The comprehensive genetic test for catecholaminergic polymorphic ventricular tachycardia (CPVT) includes key genes such as RYR2, CASQ2, CALM1, CALM2, and TRDN, which are involved in calcium handling and regulation within cardiac cells. RYR2 encodes a calcium release channel in the sarcoplasmic reticulum, while CASQ2 plays a role in calcium storage. CALM genes are involved in calcium signaling, and TRDN contributes to the stabilization of calcium release complexes. These pathways are essential for proper excitation-contraction coupling in the heart. Disruptions in these mechanisms lead to abnormal calcium release and increased susceptibility to stress-induced arrhythmias. The comprehensive genetic test for catecholaminergic polymorphic ventricular tachycardia (CPVT) is indicated in individuals presenting with symptoms or clinical findings suggestive of catecholaminergic polymorphic ventricular tachycardia (CPVT).

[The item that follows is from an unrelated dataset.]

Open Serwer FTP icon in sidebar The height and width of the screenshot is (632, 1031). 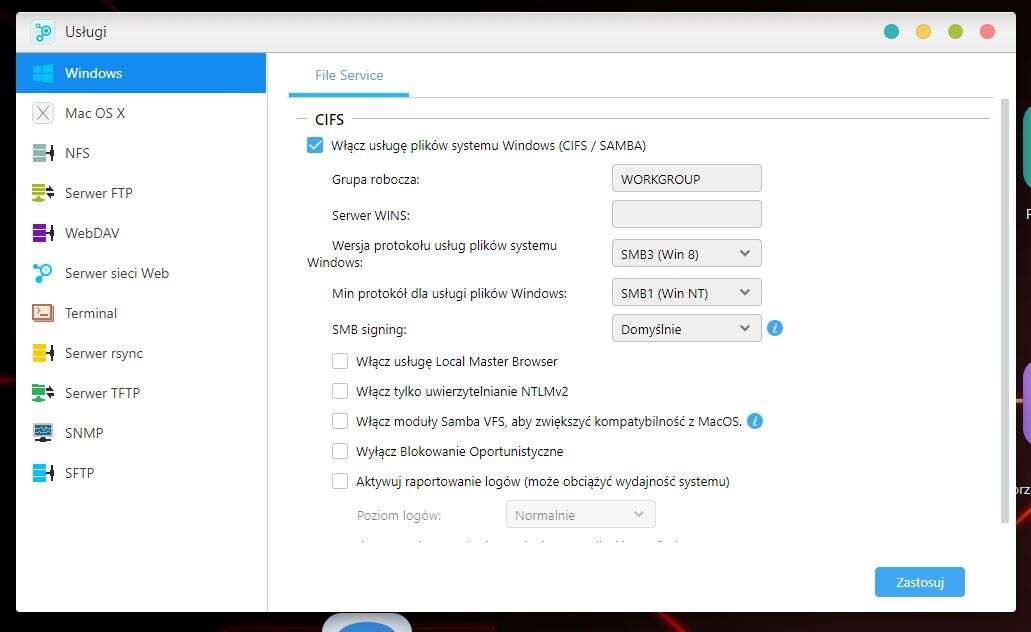pyautogui.click(x=43, y=193)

The clinical spectrum of CPVT includes exercise- or stress-induced ventricular arrhythmias, which may present with dizziness, light-headedness, syncope, or sudden cardiac arrest. Symptoms typically begin in childhood, although presentation may vary. In the absence of diagnosis and management, episodes may progress to life-threatening ventricular tachycardia or fibrillation. Individuals are usually structurally normal on cardiac imaging, making clinical recognition more challenging. The severity and frequency of arrhythmic events vary among affected individuals, contributing to clinical heterogeneity.

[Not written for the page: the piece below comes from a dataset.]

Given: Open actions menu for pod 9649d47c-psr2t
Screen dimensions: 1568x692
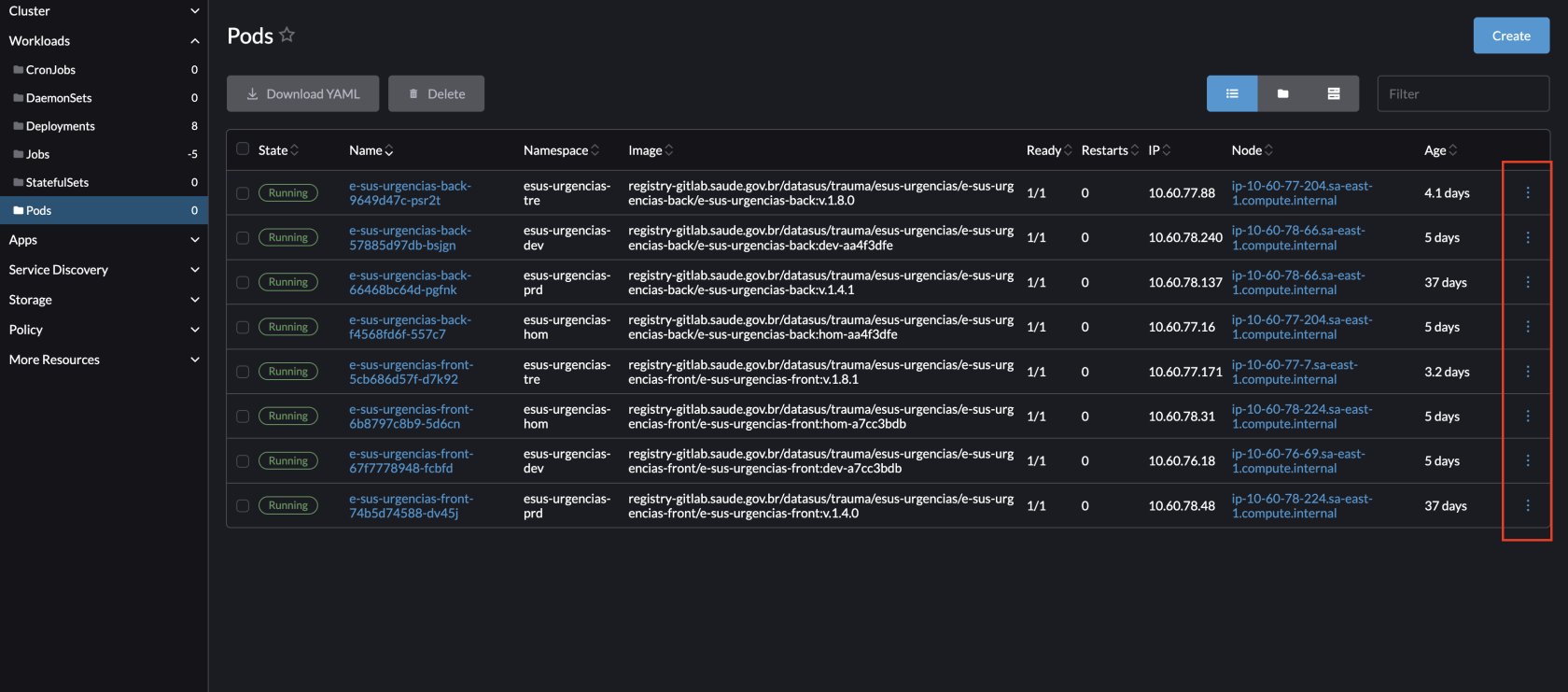Looking at the screenshot, I should pyautogui.click(x=1527, y=192).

The purpose of the comprehensive genetic test for catecholaminergic polymorphic ventricular tachycardia (CPVT) is to identify pathogenic variants associated with catecholaminergic polymorphic ventricular tachycardia (CPVT), supporting accurate diagnosis and differentiation from other arrhythmia disorders with similar clinical features. Genetic findings contribute to improved understanding of the molecular mechanisms underlying calcium dysregulation in cardiac cells and support appropriate disease classification. The identification of specific genetic alterations assists in risk assessment, prognosis evaluation, and the development of individualized long-term monitoring strategies.
A higher genetic risk is confirmed when pathogenic mutations are found in genes associated with catecholaminergic polymorphic ventricular tachycardia (CPVT), including RYR2, CASQ2, and CALM1. A lower risk may be inferred when no mutations are detected, though comprehensive clinical follow-up is still essential. The integration of genetic data with clinical findings and electrophysiological evaluation is critical for precise diagnosis, prognosis, and long-term patient care.
The test is performed in a clinical laboratory accredited to ISO 15189 and certified by CLIA and CAP, ensuring the validity, accuracy and international recognition of the results.